The evidence regarding the spread of political correctness and the service to which the Obama administration has put it is usually not as subtle as all this. However, it makes a difference all the same. How the media chooses to portray things is not just a matter of emphasizing this and ignoring that. Its use of language, over time, influences how the majority thinks and dulls our senses. We lose our freedom to speak freely and to call attention to illegal immigration and other threats to our nation because we have failed to recognize that we were ever so subtly brainwashed.
The terms we use in thinking have been a great concern of the Obama administration. Thus, there are no more “Muslim terrorists” but only “terrorists.” The media follows suit, describing jihadist attacks on American citizens at home as “work-related accidents” and, elsewhere, as militant attacks.
While Asserting their independence, our media outlets have been appallingly lining up to not only to the take the “official line”, but to provide us, ignorant readers, with so-called “objective” reasons for enforcing limitations to our rights to freely and accurately describe the threats to our individual and national security.
Luckily, not all Americans are “good team players.” Some, resenting the infringement on their free expression are taking to rock the boat and demand their First Amendment rights. More should.

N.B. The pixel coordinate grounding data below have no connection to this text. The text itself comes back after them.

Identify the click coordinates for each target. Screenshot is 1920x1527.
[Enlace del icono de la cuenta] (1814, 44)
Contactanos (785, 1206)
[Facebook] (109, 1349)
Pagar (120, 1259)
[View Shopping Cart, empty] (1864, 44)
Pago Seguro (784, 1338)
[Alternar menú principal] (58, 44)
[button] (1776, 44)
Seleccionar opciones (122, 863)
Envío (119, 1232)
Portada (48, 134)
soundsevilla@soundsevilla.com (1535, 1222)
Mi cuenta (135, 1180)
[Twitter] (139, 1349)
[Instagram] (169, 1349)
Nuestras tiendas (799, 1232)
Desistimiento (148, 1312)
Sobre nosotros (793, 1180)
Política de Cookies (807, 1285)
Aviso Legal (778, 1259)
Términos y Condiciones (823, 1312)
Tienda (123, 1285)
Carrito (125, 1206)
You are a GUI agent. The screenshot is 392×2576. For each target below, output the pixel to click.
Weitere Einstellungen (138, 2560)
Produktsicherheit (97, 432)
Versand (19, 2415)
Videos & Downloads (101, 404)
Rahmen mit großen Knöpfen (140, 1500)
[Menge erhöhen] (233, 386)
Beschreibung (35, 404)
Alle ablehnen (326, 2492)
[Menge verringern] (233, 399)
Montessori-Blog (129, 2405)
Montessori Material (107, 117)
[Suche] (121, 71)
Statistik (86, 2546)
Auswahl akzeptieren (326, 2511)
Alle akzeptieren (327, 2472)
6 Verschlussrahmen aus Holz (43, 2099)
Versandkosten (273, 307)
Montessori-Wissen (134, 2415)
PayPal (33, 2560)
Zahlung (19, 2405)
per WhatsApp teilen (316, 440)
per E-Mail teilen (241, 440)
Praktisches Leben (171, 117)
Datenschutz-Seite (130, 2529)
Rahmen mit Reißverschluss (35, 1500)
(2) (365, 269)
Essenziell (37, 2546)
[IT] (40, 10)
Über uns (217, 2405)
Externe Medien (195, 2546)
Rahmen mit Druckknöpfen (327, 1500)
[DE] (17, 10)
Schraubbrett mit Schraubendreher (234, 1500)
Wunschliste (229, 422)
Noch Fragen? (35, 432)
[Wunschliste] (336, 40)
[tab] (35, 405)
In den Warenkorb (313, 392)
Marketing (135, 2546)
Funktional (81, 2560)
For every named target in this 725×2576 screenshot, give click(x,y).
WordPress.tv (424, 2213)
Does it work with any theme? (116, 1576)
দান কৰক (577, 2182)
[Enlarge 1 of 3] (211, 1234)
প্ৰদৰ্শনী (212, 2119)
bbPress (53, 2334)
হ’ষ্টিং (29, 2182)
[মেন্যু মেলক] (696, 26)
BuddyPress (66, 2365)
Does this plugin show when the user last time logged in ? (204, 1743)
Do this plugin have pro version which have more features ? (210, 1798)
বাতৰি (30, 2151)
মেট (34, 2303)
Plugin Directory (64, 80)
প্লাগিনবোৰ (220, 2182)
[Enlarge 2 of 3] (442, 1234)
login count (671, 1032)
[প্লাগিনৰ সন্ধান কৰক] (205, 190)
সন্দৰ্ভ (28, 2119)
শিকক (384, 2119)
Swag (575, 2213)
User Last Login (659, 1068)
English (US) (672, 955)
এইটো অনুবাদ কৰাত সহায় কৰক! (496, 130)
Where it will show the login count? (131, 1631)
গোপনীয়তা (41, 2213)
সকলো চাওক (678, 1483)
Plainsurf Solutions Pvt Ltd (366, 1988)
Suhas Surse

NOTE: There are news reports about the city of Seattle’s latest out of control behavior. Employees of the city will no longer be allowed to call citizens of Seattle “citizens,” as the term differentiates between classes of residents and, into the bargain, is offensive to residents of Seattle who are not U.S. citizens. It seems not to have occurred to the Seattle city fathers that banishing the use of “citizens” belittles citizenship. Seattle is one of the primary seats of political correctness. Expect the local papers to go along with this craziness.